Niobium is among the metals for high technological importance and Brazil has the largest reserve, global production and trade in this area. The perovskites (ABO3), such as PZT, exhibits ferroelectric and piezoelectric properties, important to electronic setor. For environmental reasons, lead-free ceramics are used and sodium niobate (NaNbO3) is good candidate in this case, which also has a series of phases as a function of temperature. However, this polymorphism is still little known experimentally and DFT calculations can be a good tool for the structural study. Therefore, the goal of this work was to investigate phases of the NaNbO3, comparing theoretical and experimental results. Sodium niobate was synthesized by Nb2O5, and thermally treated for their characterizations by TG-DTA, solid-state NMR 23Na nuclei and Xray diffraction.

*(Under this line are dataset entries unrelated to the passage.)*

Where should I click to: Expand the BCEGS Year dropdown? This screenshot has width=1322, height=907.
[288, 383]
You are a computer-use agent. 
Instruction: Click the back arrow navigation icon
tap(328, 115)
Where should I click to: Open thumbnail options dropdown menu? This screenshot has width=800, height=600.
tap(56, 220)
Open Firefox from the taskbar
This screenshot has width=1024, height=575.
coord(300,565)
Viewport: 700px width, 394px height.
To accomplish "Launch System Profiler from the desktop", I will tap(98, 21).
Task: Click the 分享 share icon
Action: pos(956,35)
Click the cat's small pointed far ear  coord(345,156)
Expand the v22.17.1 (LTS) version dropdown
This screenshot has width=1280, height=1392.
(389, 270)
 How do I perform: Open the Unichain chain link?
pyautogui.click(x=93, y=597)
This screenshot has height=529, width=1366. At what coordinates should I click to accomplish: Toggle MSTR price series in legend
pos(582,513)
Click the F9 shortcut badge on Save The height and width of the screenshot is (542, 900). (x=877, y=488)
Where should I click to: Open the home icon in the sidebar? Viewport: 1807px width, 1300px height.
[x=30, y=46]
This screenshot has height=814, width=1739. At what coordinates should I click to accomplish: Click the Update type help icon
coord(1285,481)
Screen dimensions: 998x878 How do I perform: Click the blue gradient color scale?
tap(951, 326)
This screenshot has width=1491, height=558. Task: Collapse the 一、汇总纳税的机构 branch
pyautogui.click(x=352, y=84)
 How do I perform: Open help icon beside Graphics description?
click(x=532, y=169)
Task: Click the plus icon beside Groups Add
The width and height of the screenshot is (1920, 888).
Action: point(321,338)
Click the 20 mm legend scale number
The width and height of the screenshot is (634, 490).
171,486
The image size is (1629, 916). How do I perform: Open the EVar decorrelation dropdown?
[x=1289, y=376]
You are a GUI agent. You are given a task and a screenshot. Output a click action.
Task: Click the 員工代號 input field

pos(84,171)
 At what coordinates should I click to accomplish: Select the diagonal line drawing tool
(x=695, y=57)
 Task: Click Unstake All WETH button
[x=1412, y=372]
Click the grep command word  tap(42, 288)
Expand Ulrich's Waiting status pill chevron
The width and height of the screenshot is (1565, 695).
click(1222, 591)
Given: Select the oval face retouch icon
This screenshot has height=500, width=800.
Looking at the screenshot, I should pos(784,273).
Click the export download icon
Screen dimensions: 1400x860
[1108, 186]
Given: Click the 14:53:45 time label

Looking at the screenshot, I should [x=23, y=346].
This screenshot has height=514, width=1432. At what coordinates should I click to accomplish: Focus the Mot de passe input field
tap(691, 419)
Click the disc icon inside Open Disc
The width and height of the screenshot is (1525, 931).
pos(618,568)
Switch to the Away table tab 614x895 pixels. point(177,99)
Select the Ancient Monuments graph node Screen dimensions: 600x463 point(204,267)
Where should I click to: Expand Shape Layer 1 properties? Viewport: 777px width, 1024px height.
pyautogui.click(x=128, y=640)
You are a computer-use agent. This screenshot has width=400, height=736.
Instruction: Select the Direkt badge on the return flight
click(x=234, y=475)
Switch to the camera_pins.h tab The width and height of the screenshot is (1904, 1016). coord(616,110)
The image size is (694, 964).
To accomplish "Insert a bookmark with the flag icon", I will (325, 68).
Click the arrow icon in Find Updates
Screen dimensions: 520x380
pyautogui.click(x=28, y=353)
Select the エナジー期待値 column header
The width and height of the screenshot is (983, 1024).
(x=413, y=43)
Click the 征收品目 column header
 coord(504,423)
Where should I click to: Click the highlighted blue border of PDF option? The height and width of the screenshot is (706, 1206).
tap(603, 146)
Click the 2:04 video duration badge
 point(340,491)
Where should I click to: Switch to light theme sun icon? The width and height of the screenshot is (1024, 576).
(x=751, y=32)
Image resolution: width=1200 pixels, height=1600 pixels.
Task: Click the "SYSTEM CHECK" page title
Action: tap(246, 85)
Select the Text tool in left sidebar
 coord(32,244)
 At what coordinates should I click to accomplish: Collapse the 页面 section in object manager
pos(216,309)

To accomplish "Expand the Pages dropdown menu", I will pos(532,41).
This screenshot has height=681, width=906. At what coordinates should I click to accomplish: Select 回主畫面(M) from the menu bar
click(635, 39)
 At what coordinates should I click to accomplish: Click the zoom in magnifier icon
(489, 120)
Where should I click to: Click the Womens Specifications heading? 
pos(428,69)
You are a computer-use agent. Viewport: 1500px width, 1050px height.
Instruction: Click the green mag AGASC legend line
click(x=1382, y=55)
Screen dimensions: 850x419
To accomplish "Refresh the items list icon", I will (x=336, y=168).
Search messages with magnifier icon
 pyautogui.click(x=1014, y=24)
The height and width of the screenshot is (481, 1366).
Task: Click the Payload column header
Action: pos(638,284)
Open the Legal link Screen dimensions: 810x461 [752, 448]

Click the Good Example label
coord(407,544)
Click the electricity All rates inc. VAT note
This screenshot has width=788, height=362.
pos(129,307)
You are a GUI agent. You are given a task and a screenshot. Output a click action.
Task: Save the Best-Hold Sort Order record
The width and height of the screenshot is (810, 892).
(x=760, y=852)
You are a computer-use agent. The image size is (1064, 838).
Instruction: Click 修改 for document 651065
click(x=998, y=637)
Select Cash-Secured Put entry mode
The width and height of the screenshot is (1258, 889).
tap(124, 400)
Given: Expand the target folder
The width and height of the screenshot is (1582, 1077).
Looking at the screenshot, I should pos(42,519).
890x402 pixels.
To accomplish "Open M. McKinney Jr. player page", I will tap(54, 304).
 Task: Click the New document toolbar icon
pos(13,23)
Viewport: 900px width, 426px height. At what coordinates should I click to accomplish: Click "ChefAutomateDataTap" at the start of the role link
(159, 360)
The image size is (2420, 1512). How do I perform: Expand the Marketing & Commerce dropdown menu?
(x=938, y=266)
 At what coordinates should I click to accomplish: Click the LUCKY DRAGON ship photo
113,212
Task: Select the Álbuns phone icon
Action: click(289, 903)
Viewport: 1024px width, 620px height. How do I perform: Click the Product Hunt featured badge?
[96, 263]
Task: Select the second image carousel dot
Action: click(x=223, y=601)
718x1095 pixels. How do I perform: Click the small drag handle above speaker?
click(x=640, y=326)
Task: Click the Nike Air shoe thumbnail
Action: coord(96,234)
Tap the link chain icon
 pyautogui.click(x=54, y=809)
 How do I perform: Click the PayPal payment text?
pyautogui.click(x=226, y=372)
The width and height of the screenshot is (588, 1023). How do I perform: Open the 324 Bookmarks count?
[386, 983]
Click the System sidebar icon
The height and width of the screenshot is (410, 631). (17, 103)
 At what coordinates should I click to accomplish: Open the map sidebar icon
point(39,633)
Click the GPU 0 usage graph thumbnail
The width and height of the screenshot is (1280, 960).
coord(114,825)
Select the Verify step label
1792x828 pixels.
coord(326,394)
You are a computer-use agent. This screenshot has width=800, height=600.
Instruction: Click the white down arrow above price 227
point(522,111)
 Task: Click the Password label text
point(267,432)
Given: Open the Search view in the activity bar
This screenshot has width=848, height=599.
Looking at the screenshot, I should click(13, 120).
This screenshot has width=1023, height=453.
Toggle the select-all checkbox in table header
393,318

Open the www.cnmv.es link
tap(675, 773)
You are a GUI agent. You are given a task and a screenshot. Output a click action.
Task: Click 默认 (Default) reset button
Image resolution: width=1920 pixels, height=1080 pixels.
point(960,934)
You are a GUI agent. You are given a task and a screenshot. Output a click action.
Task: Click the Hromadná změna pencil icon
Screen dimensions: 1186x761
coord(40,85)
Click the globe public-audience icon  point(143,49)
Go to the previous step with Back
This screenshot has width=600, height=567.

Theoretical models were building from literature datas and all the ab initio calculations using DFT were done with program package QUANTUM ESPRESSO. The geometry’s optimizations had good agreement with the parameters of literature. The thermal analysis confirmed the formation of the niobate. After thermal treatment, the peaks of X-ray diffraction were compared with the simulations of the optimized models. The solidstate NMR analysis of the 23Na nuclei showed distinction between chemical sites at the samples according to the convolution of quadrupole signals obtained by calculations, thus serving as a probe for identification of polymorphism. In addition, the NMR parameters calculated of 93Nb nuclei identified the structural distortions of each phases. The both techniques concluded that the B1 and C1 samples suggested to be of S phase; D2 was between R and S; D1 was an intermediate of the P and R phases. By the band’s structure, there was a decreasing of gap for the sequence of phases. Bader charge analysis and pDOS calculations indicated that these electronic properties were not altered by structural differences between the models. The phonon calculations identified an imaginary frequency in the cubic phase and modifications was proposed inside the unit cell. The IR spectra of the phases showed specified couplings of vibrational modes, whose the differences between them are due to structural distortions. The thermodynamic analysis conclude that B phase had the highest total energy value, however, by the variations of energy less than 2 kcal.mol-1 there was no way to predict by DFT which one was the most stable.